= Reticuloendothelial system =

System of specialized cells in anatomy

In anatomy, the reticuloendothelial system (abbreviated RES) is a network of immune cells distributed throughout the body that defends against foreign invaders, clears cellular debris, and recycles iron.

The term "reticuloendothelial system", more accurately called the mononuclear phagocyte system (MPS), was employed by the beginning of the 20th century to denote a system of specialised cells that effectively clear colloidal vital stains (so called because they stain living cells) from the blood circulation. The term is still used today but its meaning has changed over the years, and it is used inconsistently in present-day literature. Although RES is commonly associated exclusively with macrophages, recent research has revealed that the cells that accumulate intravenously administered vital stain belong to a highly specialised group of cells called scavenger endothelial cells (SECs) that are not macrophages.

==History==
In the 1920s, the originator of the term RES, Ludwig Aschoff, reviewed the field of vital staining, and concluded that the cells lining the hepatic sinusoids are by far the most numerous and important cells accumulating intravenously administered vital stains in mammals and other vertebrates. Cells lining the lymph sinuses, and the capillaries of the adrenals, pituitary and bone marrow also accumulated vital stains, yet to a lower extent. Based on these observations Aschoff in his review concluded that these were the organs housing the cells of the RES, in the narrow sense of the term. At the time when the notion of RES was launched, the understanding of concepts like endothelium, macrophages and phagocytosis were immature compared to what we know today, and during the centennium that followed there has been a considerable change in the way we understand these terms today.

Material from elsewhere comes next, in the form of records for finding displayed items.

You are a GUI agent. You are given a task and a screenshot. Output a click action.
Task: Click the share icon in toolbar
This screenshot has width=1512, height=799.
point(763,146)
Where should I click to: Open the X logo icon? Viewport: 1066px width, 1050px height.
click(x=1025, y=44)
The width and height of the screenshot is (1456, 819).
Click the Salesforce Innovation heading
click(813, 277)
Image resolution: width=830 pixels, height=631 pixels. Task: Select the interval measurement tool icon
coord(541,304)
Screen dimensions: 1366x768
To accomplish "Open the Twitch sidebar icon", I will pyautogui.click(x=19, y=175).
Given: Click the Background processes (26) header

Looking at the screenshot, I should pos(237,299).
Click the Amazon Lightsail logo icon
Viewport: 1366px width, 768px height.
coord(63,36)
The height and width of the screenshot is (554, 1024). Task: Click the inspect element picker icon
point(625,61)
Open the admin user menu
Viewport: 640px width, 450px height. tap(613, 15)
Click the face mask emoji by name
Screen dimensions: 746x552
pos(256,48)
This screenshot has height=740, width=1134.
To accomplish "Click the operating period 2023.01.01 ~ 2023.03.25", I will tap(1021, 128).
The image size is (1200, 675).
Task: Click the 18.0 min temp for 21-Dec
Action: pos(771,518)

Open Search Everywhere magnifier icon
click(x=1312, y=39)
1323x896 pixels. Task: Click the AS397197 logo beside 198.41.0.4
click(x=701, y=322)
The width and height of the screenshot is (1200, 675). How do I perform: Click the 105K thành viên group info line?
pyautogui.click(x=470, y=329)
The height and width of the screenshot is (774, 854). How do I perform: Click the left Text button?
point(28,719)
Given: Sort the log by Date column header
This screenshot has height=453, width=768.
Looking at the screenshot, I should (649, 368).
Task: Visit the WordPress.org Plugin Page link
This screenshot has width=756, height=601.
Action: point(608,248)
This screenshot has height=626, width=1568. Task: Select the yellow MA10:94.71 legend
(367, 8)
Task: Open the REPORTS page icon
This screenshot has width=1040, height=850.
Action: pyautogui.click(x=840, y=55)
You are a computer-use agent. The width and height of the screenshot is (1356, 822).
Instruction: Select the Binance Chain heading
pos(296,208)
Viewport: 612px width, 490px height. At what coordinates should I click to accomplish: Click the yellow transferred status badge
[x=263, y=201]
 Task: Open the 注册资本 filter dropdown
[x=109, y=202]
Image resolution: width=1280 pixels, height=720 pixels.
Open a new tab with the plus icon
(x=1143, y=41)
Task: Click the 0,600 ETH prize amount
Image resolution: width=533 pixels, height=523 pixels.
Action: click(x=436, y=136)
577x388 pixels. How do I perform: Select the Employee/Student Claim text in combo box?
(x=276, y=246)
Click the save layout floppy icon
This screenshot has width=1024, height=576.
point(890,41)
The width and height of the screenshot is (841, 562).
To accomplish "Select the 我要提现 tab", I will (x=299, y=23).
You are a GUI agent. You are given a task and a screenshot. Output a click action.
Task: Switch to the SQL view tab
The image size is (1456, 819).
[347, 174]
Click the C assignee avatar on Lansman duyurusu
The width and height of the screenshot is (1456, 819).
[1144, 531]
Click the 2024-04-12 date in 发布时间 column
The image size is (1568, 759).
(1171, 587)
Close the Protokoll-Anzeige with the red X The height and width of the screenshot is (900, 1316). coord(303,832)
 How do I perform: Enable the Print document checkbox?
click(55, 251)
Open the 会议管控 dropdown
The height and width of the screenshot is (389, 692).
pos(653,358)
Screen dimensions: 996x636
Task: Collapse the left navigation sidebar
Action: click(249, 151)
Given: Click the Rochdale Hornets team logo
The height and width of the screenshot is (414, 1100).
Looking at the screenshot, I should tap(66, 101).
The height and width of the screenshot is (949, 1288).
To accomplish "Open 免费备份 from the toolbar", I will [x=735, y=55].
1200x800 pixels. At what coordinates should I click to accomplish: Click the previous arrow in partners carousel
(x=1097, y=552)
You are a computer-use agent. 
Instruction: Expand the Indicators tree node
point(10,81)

== The RES – MPS confusion ==
During the years that followed after Aschoff had originated the concept of RES, research on macrophages and their role as phagocytes steadily increased, and in 1960 the concept of the mononuclear phagocyte system was proposed to denote all cells identified as macrophages. The cells of MPS, by way of their common functional signature as professional phagocytes, clear particulate matter such as bacteria, fungi, viruses, and dying cells from the circulation. Since blood clearance is also a characteristic function of cells of RES, it was suggested in the late 1960s that RES is identical to MPS, and it was proposed that the term RES be replaced with MPS.

During the 1980s and 1990s, some laboratories noted that specialized endothelial cells (called scavenger endothelial cells), but not macrophages, were responsible for the avid clearance of macromolecules and nanoparticles from the blood circulation. This triggered a re-evaluation of the well-established notion that RES is identical to MPS. In 1998, experiments were carried out to repeat the studies of Aschoff, following exactly the original methods description, and using modern ways of identifying the cells that were responsible for clearance of intravascularly injected colloidal lithium carmine, the most commonly used vital stain. The studies showed that the cell system that Aschoff described as RES in the liver were liver sinusoidal endothelial cells (LSECs), but not liver macrophages (Kupffer cells).

In most present-day text books and articles the term RES is used synonymously with MPS. This is especially unfortunate when discussing e.g. blood clearance of nano formulations. Refraining from including the highly active LSEC when discussing blood clearance may lead to failure to understand the mechanisms of clearance of several substances from the circulation.